Anniversaries are often festive.

Not today at the Federal Election Commission.

As of April 30, the FEC’s current four commissioners have been on the commission for a total of 32 years longer than they should have been.

Vice Chairwoman Ellen Weintraub’s six-year term expired 11 years ago, when George W. Bush occupied the White House, the “Great Recession” had yet to occur and the most momentous campaign finance decision of the century, Citizens United v. FEC, was still two-and-a-half years hence.

Commissioner Steve Walther (nine years), Commissioner Matthew Petersen (seven years) and Chairwoman Caroline Hunter (five years) have also stayed aboard long after they should have been out of a job. Beyond the holdovers, there are two vacant spots on the commission.

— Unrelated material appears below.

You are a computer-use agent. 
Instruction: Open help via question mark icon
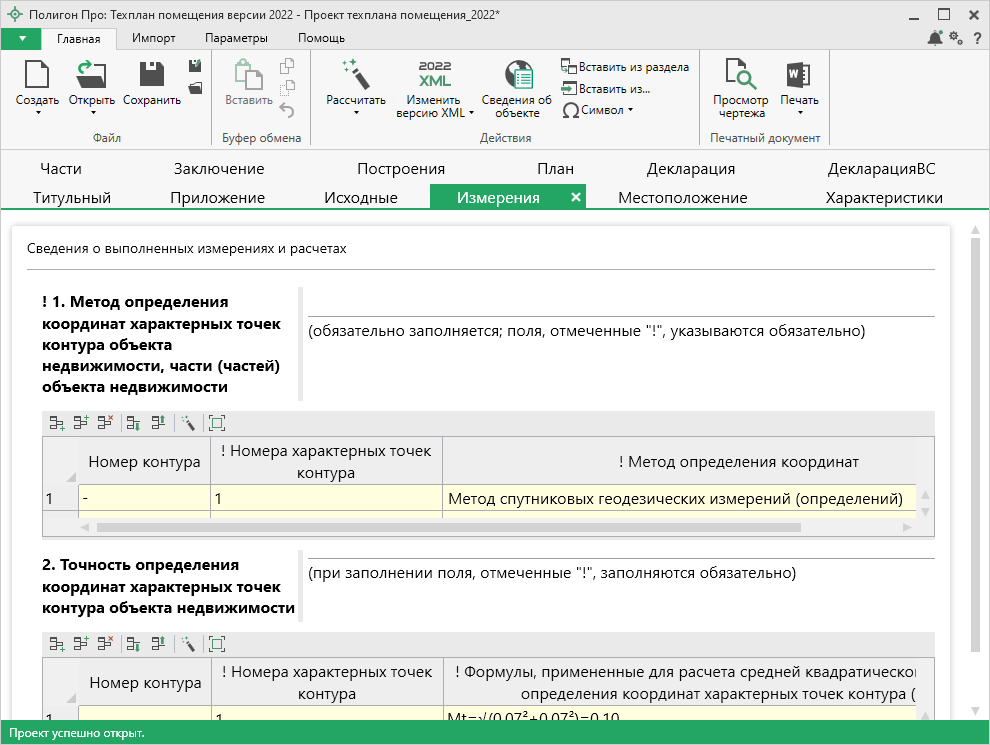[x=976, y=38]

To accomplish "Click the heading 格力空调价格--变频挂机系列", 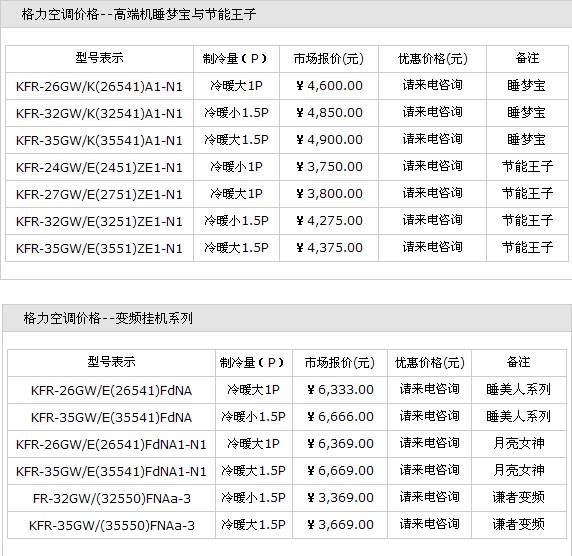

In separate interviews Thursday with the Center for Public Integrity, each of the four “holdover” commissioners — who may continue to serve until President Donald Trump and the U.S. Senate replace them — confirmed that they have no immediate plans to step down.

They all know the FEC, in the midst of a critical midterm election campaign, is teetering on the brink of a de facto shutdown: If one commissioner retires, resigns or otherwise isn’t present, the agency that regulates and enforces campaign money laws loses its four-commissioner quorum and can’t conduct high-level business. No passing rules. No penalizing scofflaws. No providing official advice to political committees seeking it.

“If the commission loses a quorum … it obviously affects the public,” Hunter said.

Not that the FEC’s commissioners work together seamlessly when the agency is fully operational.

A report this month by the Library of Congress’ Congressional Research Service notes that “achieving at least four agreeing votes is sometimes difficult, even with six members present. Vacancies make the task harder by reducing opportunities for a coalition of at least four votes.”

Republicans frequently accuse Democrats of overreach — attempting to enforce federal election laws that Congress hasn’t passed, and therefore, don’t exist. Democrats accuse Republicans of rank failure to enforce laws that they argue should be obvious to any liberal or conservative.

Thursday’s commission meeting — the first in the bipartisan agency’s sparkling new headquarters near Washington, D.C.’s Union Station — provided a clear indication that some commissioners’ patience with one another, like their terms, has also expired.

When Weintraub suggested that Hunter could have adjusted the commission’s April 12 public meeting to accommodate her trip to Lithuania for an elections conference, Hunter would have none of it. “Absolutely outrageous!” Hunter shot back, noting that the four commissioners, including Weintraub, voted to simply cancel the agency’s meeting for lack of a quorum. Hunter later questioned the point of Weintraub’s sojourn, which Weintraub defended as an opportunity to “advance democracy.”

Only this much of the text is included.